O governo federal prepara uma Medida Provisória que deve garantir uma subvenção de R$ 12 por tonelada de cana-de-açúcar aos produtores. A informação foi antecipada pela Tribuna do Sertão e já repercute nos bastidores da política alagoana, onde o setor sucroenergético é um dos pilares econômicos.
A medida, ainda em fase de ajustes, surge como uma tentativa de estancar as perdas acumuladas pelos usineiros e fornecedores de cana, que enfrentam custos crescentes e preços pouco atrativos no mercado interno. O valor, no entanto, é visto por alguns como insuficiente diante da magnitude da crise.
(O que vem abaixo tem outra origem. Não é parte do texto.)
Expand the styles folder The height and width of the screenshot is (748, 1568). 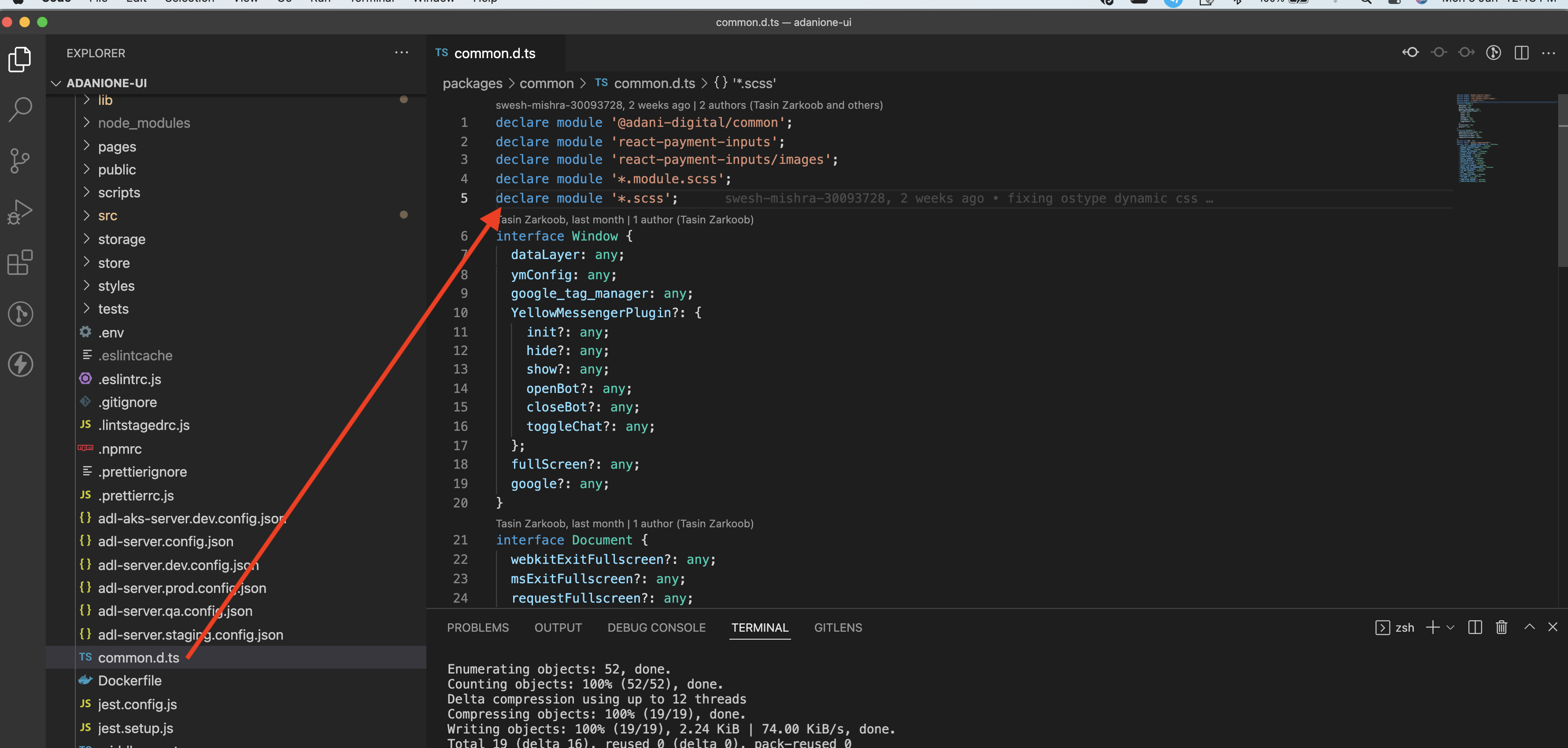(116, 286)
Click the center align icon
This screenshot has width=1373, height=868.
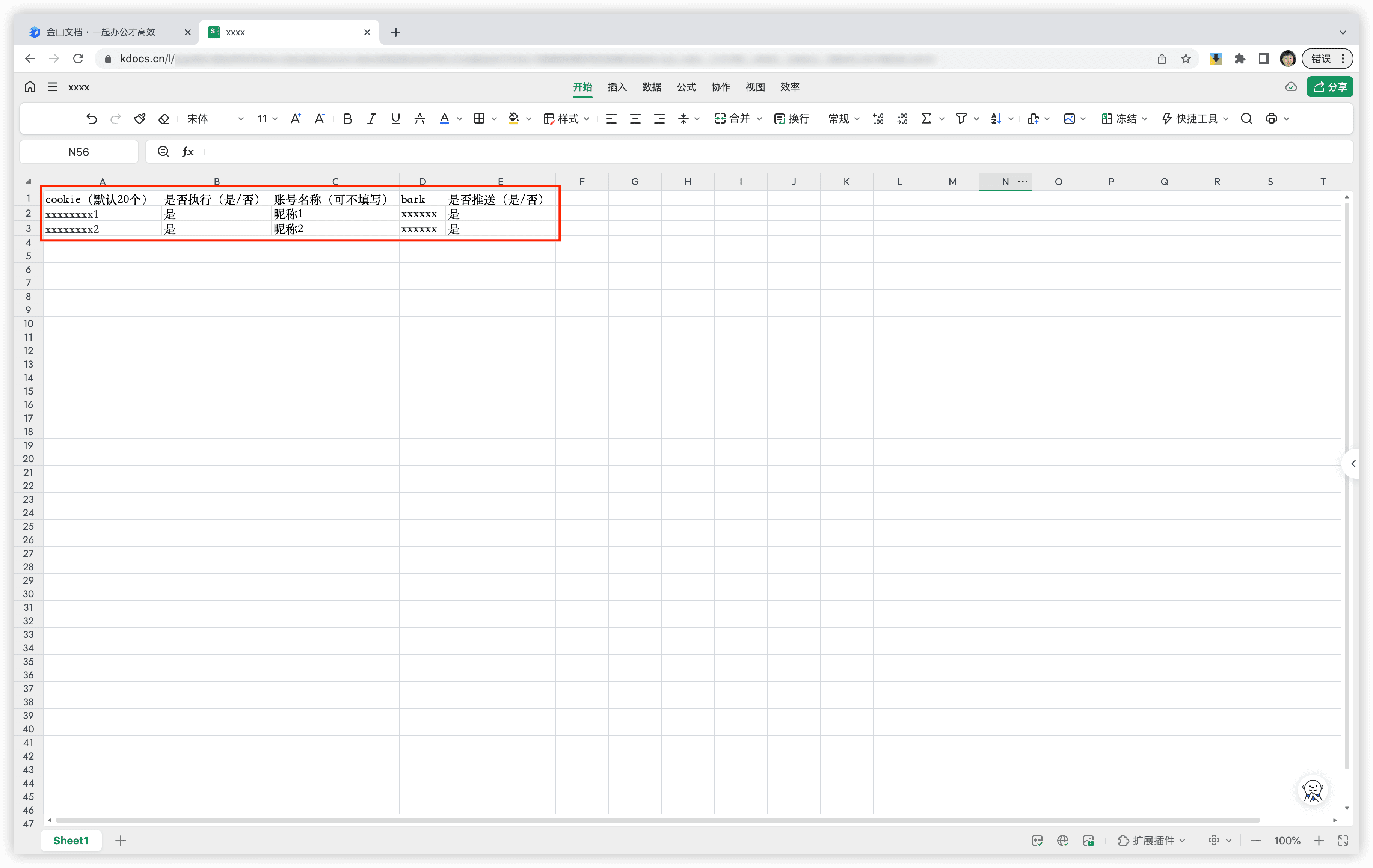tap(635, 119)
Nos corredores do poder, a articulação envolve desde o Ministério da Agricultura até lideranças do Congresso, como o senador Renan Calheiros (MDB-AL), que historicamente defende o setor. A expectativa é que a MP seja editada nas próximas semanas, antes do recesso parlamentar.
Para os produtores alagoanos, a subvenção pode representar um fôlego, mas não resolve problemas estruturais como o endividamento e a defasagem tecnológica. A recente movimentação do governo para estabilizar preços de combustíveis sinaliza que o Planalto está atento ao setor, mas o foco principal segue sendo o diesel.
O próximo passo esperado é a formalização da proposta e a abertura de negociações com os estados produtores, como Alagoas, para garantir a adesão e a efetividade do subsídio. A política alagoana, que respira cana, acompanha cada movimento com a calculadora na mão.